Stored data:
··········
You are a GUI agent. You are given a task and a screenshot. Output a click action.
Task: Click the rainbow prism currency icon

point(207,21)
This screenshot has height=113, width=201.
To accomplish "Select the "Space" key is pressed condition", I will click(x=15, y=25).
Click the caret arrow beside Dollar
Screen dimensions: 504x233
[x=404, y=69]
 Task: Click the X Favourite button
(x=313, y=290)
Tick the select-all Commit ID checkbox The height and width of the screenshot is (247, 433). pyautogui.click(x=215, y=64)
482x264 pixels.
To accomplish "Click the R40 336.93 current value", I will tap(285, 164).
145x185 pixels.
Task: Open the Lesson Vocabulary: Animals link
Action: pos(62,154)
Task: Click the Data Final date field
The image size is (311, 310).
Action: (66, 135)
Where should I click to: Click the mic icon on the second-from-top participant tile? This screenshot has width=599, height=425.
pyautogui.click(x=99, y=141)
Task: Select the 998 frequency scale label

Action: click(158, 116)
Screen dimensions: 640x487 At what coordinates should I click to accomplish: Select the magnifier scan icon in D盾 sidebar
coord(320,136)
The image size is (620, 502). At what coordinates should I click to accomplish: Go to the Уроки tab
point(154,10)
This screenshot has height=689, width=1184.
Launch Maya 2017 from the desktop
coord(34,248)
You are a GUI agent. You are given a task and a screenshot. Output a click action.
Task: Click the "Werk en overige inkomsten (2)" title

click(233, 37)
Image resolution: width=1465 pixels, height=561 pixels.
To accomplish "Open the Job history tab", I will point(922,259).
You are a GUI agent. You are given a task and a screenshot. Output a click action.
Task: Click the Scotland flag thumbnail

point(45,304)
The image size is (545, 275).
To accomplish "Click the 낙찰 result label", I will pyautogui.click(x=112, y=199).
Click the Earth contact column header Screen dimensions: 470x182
··········
Output the records above precisely.

You are a GUI agent. You are given a task and a screenshot. Output a click action.
Task: Click the rainbow prism currency icon

point(207,21)
This screenshot has height=113, width=201.
To accomplish "Select the "Space" key is pressed condition", I will click(x=15, y=25).
Click the caret arrow beside Dollar
Screen dimensions: 504x233
[x=404, y=69]
 Task: Click the X Favourite button
(x=313, y=290)
Tick the select-all Commit ID checkbox The height and width of the screenshot is (247, 433). pyautogui.click(x=215, y=64)
482x264 pixels.
To accomplish "Click the R40 336.93 current value", I will tap(285, 164).
145x185 pixels.
Task: Open the Lesson Vocabulary: Animals link
Action: pos(62,154)
Task: Click the Data Final date field
The image size is (311, 310).
Action: (66, 135)
Where should I click to: Click the mic icon on the second-from-top participant tile? This screenshot has width=599, height=425.
pyautogui.click(x=99, y=141)
Task: Select the 998 frequency scale label

Action: click(158, 116)
Screen dimensions: 640x487 At what coordinates should I click to accomplish: Select the magnifier scan icon in D盾 sidebar
coord(320,136)
The image size is (620, 502). At what coordinates should I click to accomplish: Go to the Уроки tab
point(154,10)
This screenshot has height=689, width=1184.
Launch Maya 2017 from the desktop
coord(34,248)
You are a GUI agent. You are given a task and a screenshot. Output a click action.
Task: Click the "Werk en overige inkomsten (2)" title

click(233, 37)
Image resolution: width=1465 pixels, height=561 pixels.
To accomplish "Open the Job history tab", I will point(922,259).
You are a GUI agent. You are given a task and a screenshot. Output a click action.
Task: Click the Scotland flag thumbnail

point(45,304)
The image size is (545, 275).
To accomplish "Click the 낙찰 result label", I will pyautogui.click(x=112, y=199).
Click the Earth contact column header Screen dimensions: 470x182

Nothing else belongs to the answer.